Sol kicked his pistol aside and drew his bloodied sword, angry at himself for dropping his weapon, shocked, staggered by what he saw, but already he was struggling to gather his senses. Tamma was behind him, standing and shaking. Gallan was to his right, edging sideways closer to his Blader and showing no external signs of his shock. Sol knew that it must all be inside.
He had seen one of his Blade press a knife to his eye and fall on it. Suicide was a mortal sin amongst Alderians, and even more so for a soldier during the height of battle. Each Spike soldier bore the weight of the brothers and sisters within his or her Blade, and to remove one’s own life – in whatever circumstance – was to put the rest of the Blade in danger. Sol wanted to rush across and stab at the soldier’s corpse, slash and ruin his body as punishment for what he had done. But his so
ul had already filtered to the Fade, and any punishment was now in the hands of the gods.
‘Sol, what is that?’ Gallan said. Tamma answered from behind them.
‘Aeon,’ she said. ‘The Skythian god, Aeon.’
‘It’s what we all came here to kill,’ Sol said. Such a statement seemed so foolish in the presence of this thing.
‘You can never kill it,’ Leki said. She had regained her feet and stood almost within Sol’s reach. Almost. She was not afraid.

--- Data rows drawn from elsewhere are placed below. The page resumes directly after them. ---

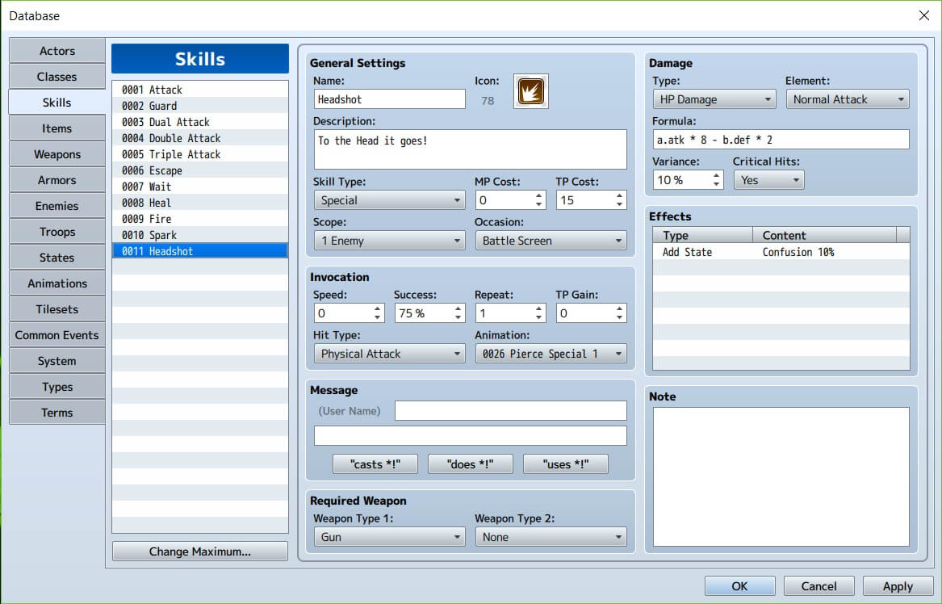Decrease the Variance percentage stepper
Image resolution: width=942 pixels, height=604 pixels.
click(x=717, y=184)
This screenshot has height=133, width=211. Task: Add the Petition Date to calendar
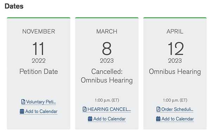coord(39,111)
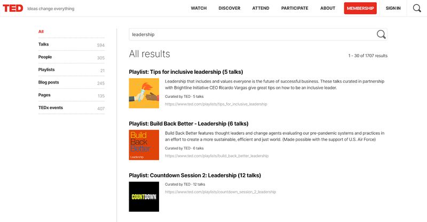Filter results by Talks
This screenshot has width=427, height=222.
coord(44,44)
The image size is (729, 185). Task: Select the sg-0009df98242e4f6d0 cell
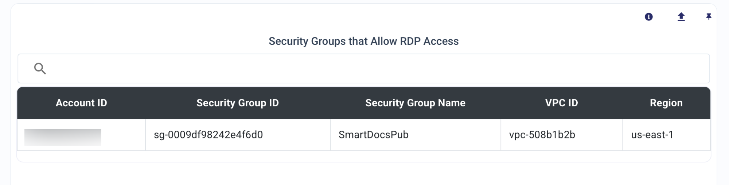click(238, 135)
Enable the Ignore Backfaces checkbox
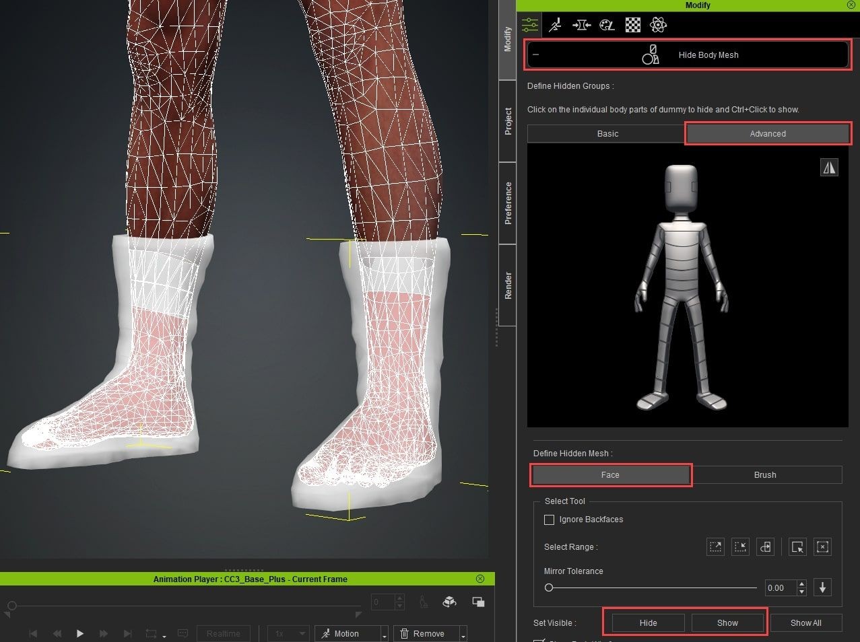Viewport: 860px width, 642px height. pos(549,520)
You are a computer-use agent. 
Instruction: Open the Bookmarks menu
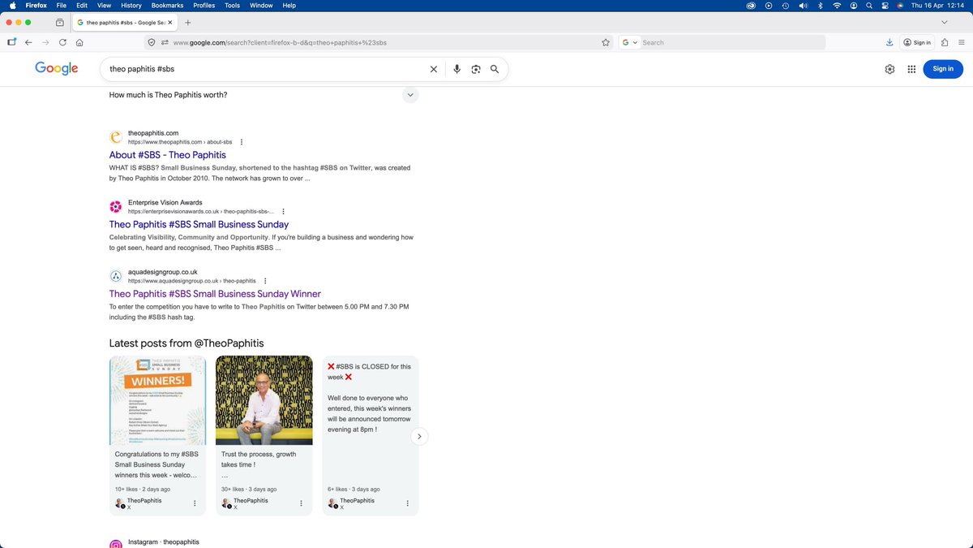(167, 5)
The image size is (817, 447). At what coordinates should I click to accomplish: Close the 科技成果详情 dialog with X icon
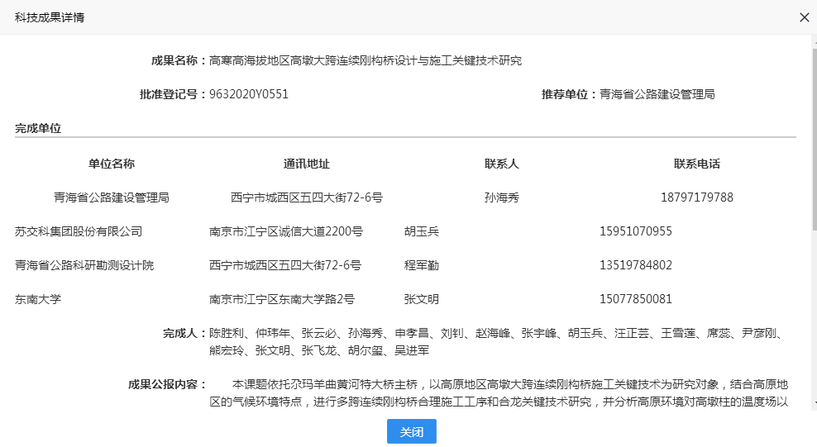[x=804, y=17]
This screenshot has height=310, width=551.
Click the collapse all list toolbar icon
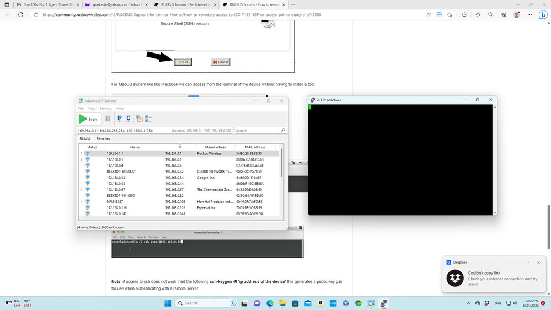[148, 119]
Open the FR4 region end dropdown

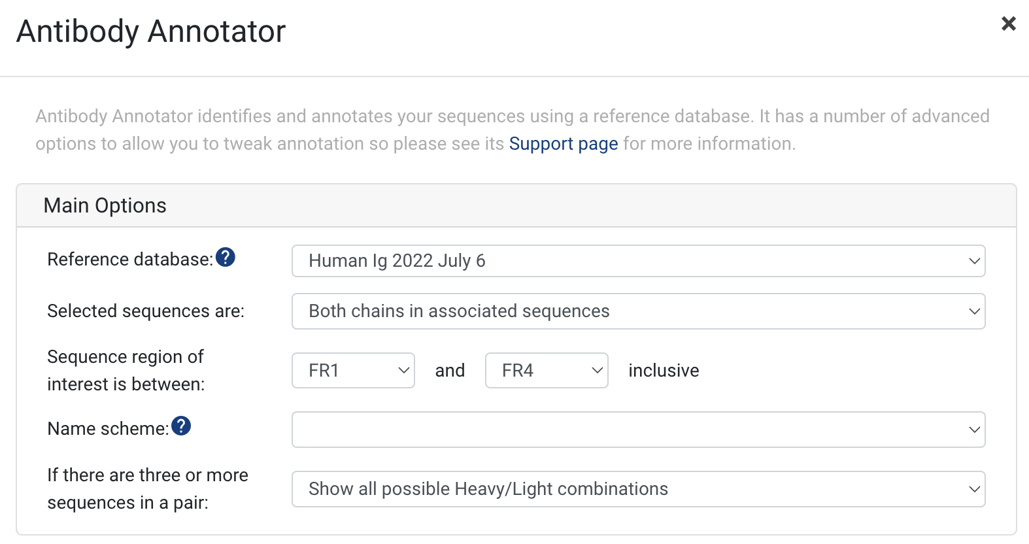point(547,370)
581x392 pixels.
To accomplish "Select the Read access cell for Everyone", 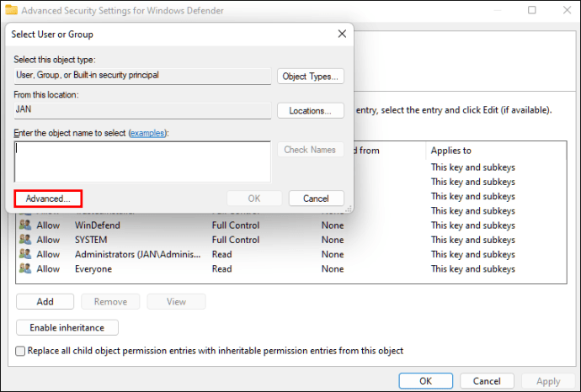I will coord(221,268).
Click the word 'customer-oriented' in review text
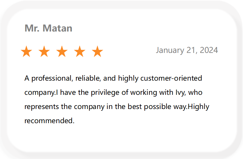 [171, 78]
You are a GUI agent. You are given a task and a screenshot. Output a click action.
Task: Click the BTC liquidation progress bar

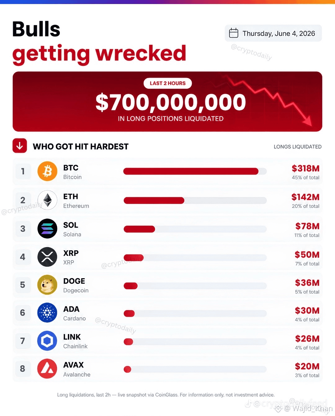tap(195, 171)
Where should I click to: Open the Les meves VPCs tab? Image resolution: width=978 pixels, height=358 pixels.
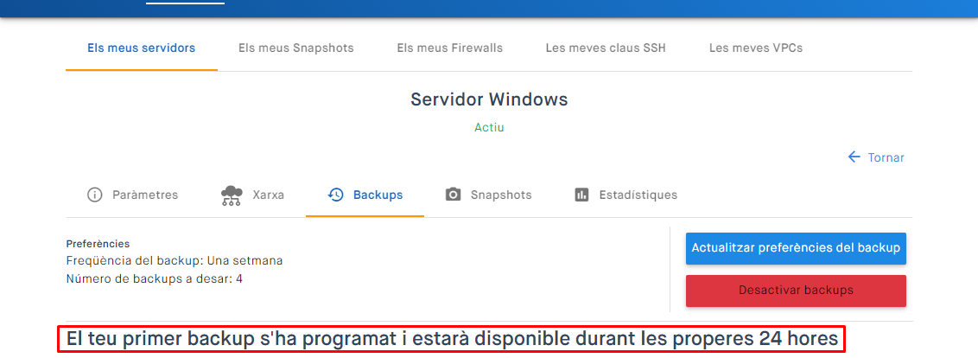(x=756, y=48)
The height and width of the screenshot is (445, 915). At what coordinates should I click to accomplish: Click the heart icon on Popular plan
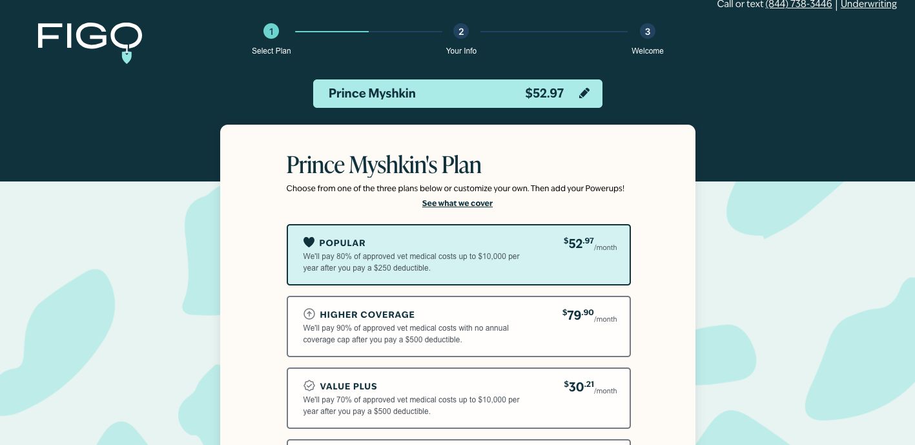pyautogui.click(x=309, y=242)
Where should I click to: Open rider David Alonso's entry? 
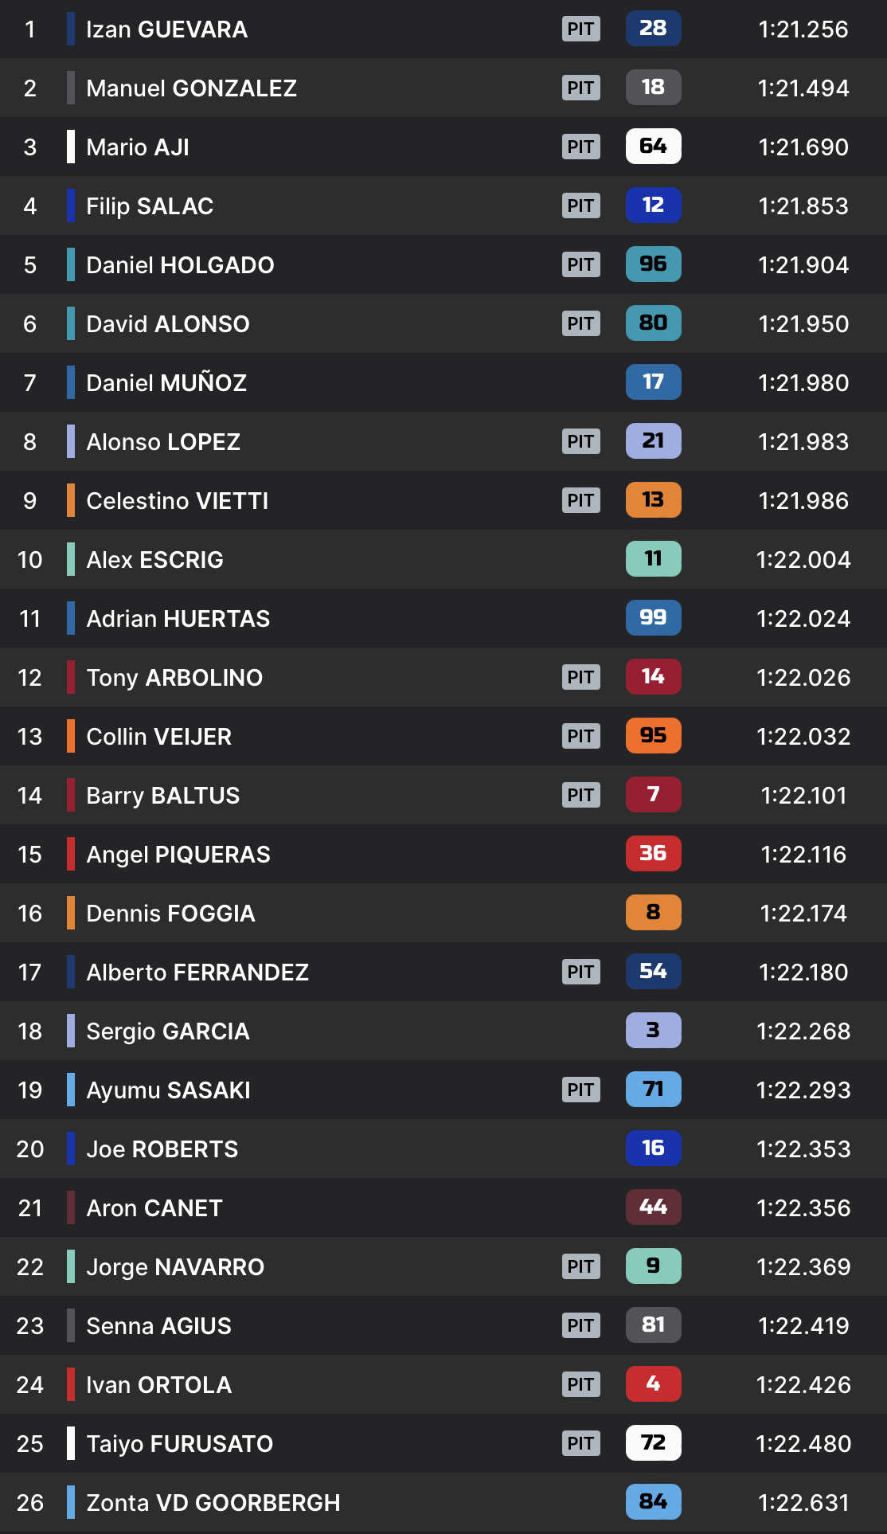[x=168, y=324]

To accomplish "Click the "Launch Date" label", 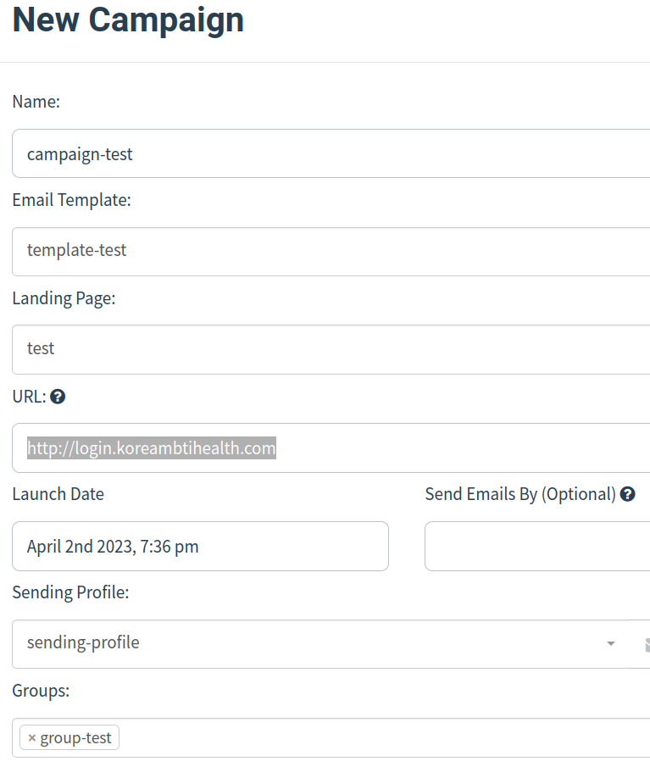I will (58, 494).
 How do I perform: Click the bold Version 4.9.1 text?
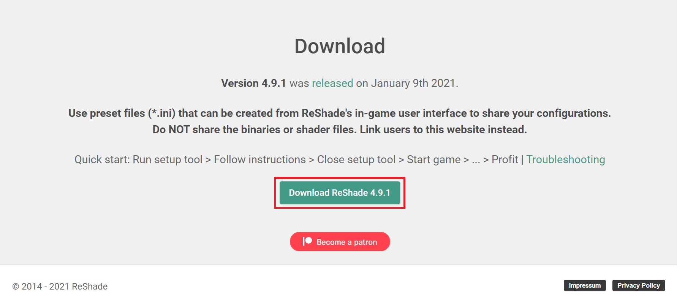coord(253,83)
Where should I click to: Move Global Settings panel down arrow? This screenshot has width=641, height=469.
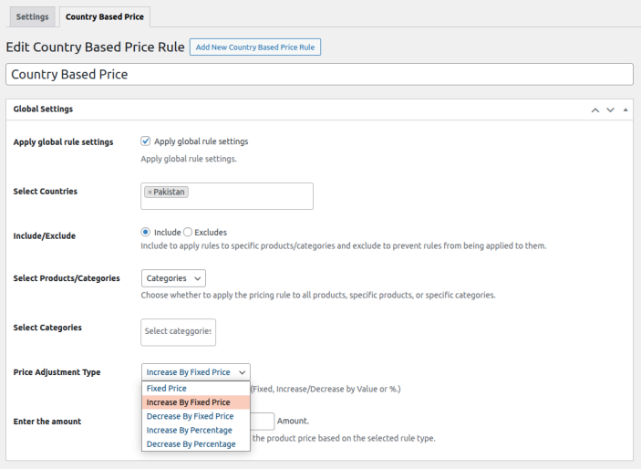610,109
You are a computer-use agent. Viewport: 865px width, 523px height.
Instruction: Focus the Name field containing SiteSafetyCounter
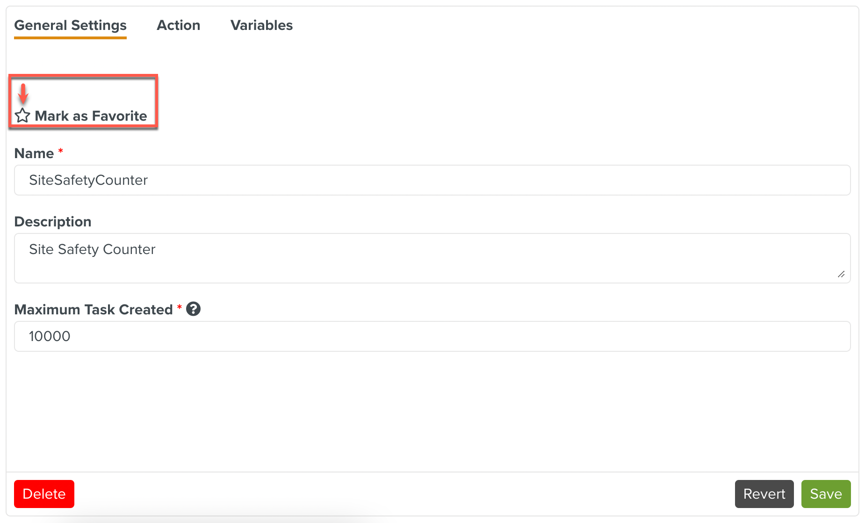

As the huge shape drifted closer to them, ambiguous, difficult to discern fully in the shifting shadows and dancing firelight, Sol was overcome with awe at the history it implied. It was a manifestation of the purest blasphemy a devout Fader could imagine – a player at being a god, in denial of the Fade. He could understand why the Skythians believed it a deity, but in the same thought he hated the very idea of such beliefs, and hated Aeon for attracting them.
Around him, captured Skythians had dropped to the ground and lay prone, faces averted.
‘This is why we brought the Engines,’ Gallan said.
‘We can’t run away,’ Sol said.
Gallan turned to him. ‘I wasn’t suggesting we should.’ His tone betrayed the lie in his statement. Fighting this was the last thing he wished to do, and Sol could not blame him.
But Spike never ran. There were countless stories about the Ald’s soldiers holding out against all hope, succeeding against all expectation, triumphing against overriding odds. Stories, too, about heroic defeats.
‘Blade, re-form!’ Sol shouted. Gallan blinked, afraid. But he pressed his lips tight together, and nodded once at Sol.
‘Alderia,’ Gallan said, the fighting call barely a whisper.
‘Sol!’ Leki said. She moved closer, holding his arm as she used to. But her touch had changed. ‘Sol, listen instead of fighting, and perhaps you can learn something.’
‘Don’t condescend to me!’ Sol hissed, shoving her away. She tripped over a discarded spear and fell close to the man Sol should have killed. But there was something larger to kill now. She was welcome to him.